Salmonella enterica serovar Typhimurium is a common foodborne pathogen responsible for significant gastrointestinal illness in humans. Its ability to move is fundamental to its life cycle, survival, and capacity to initiate a robust infection. Motility allows S. Typhimurium to rapidly seek out nutrients and evade local threats. This mechanical capability is directly linked to the pathogen’s overall virulence, enabling it to successfully navigate and breach the host’s protective barriers.
The Flagellar Motor: Structure and Assembly
The movement of S. Typhimurium is powered by the flagellum, a complex rotary device that acts as both a propeller and an engine. This apparatus is a supramolecular assembly built from approximately 30 different protein types, with over 40 genes governing its construction. The flagellum is divided into three main functional parts: the filament, the hook, and the basal body.
The filament is the long, helical structure extending outside the cell, functioning as the propeller that generates thrust. It is composed of thousands of repeating subunits of the protein flagellin.
Connecting the filament to the motor within the cell envelope is the hook, a short, flexible segment. The hook acts as a universal joint to efficiently transmit the rotational force (torque).
The basal body is the motor itself, embedded within the bacterial cell wall and membranes. It consists of a central rod surrounded by a series of rings: the L-ring and P-ring act as bushings in the outer membrane and peptidoglycan layer. Deeper inside, the MS-ring and the C-ring are situated in the inner membrane and cytoplasm, forming the core components of the rotary engine.
Powering the Movement: The Mechanics of Rotation
The Salmonella flagellar motor converts electrochemical energy into mechanical rotation. The energy source is the proton motive force (PMF), which is the difference in proton (H+) concentration and electrical charge across the inner cell membrane. Protons flow through specialized channels in the motor, similar to water turning a turbine.
The motor’s mechanical components are the stator and the rotor. The rotor is formed by the inner rings of the basal body, including the MS-ring and the C-ring, which contains the protein FliG. The stator units surround the rotor and are the force-generating components, each made of five MotA subunits and two MotB subunits.
The stator unit is anchored by the MotB protein, which binds to the rigid peptidoglycan layer. The MotA subunits act as the proton channel and force generator, interacting directly with the FliG protein on the rotor.
The influx of protons through the MotA/MotB channel drives conformational changes in MotA. This rapid cycle of interaction and release between the stator (MotA) and the rotor (FliG) creates the torque that spins the basal body and attached filament, allowing the flagellum to rotate at speeds up to several hundred revolutions per second.
Navigating the Environment: Chemotaxis and Directional Control
Movement in S. Typhimurium is a directed navigation process called chemotaxis. This system allows the bacterium to sense and move toward favorable chemical attractants, such as nutrients, and away from harmful repellents, like toxins. The bacteria utilize two primary motor actions for navigation: the “run” and the “tumble.”
During a “run,” the flagella rotate counter-clockwise (CCW). This rotation allows the numerous flagella to coalesce into a tight, helical bundle that pushes the bacterium smoothly in a straight line.
When the flagella switch to clockwise (CW) rotation, the bundle is forced apart. This causes the cell to momentarily stop and randomly reorient in a “tumble,” after which it begins a new run in a different direction.
The frequency of switching between these two modes is controlled by an internal signaling cascade. The sensory apparatus consists of Methyl-Accepting Chemotaxis Proteins (MCPs) embedded in the membrane, which bind to external chemical signals. When an MCP senses an increasing concentration of an attractant, it signals a decrease in the phosphorylation of the response regulator protein, CheY.

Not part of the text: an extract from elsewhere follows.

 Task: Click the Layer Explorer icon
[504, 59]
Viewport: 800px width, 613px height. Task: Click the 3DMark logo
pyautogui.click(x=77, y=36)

Low levels of phosphorylated CheY (\(CheY \sim P\)) maintain the motor in the CCW (run) state. Conversely, sensing a repellent increases the concentration of \(CheY \sim P\). This phosphorylated protein binds to the FliM component on the motor’s C-ring, forcing the motor to switch to CW rotation and initiating a tumble. By biasing the duration of runs and the frequency of tumbles, the bacterium effectively directs its movement toward the most favorable conditions.
Motility’s Critical Role in Pathogenesis
Motility is a prerequisite for S. Typhimurium to establish a successful infection in the host gut. The intestinal tract is lined with a thick layer of mucus, which serves as a protective physical barrier. Motility is necessary for the bacterium to penetrate this layer and reach the underlying epithelial cells.
Non-motile strains of S. Typhimurium are excluded by the dense inner mucus layer and are less virulent than motile counterparts. Motile bacteria use near-surface swimming to find permissive sites within the mucus layer for passage. Once through the mucus, flagellar movement allows the bacteria to rapidly search for and adhere to host epithelial cells, often targeting specialized M cells in the Peyer’s patches.
This swift, directed movement enables the pathogen to overcome initial physical defenses and reach the invasion site quickly. The presence of the flagella and motility can also trigger the expression of other virulence factors necessary for the next stage of infection.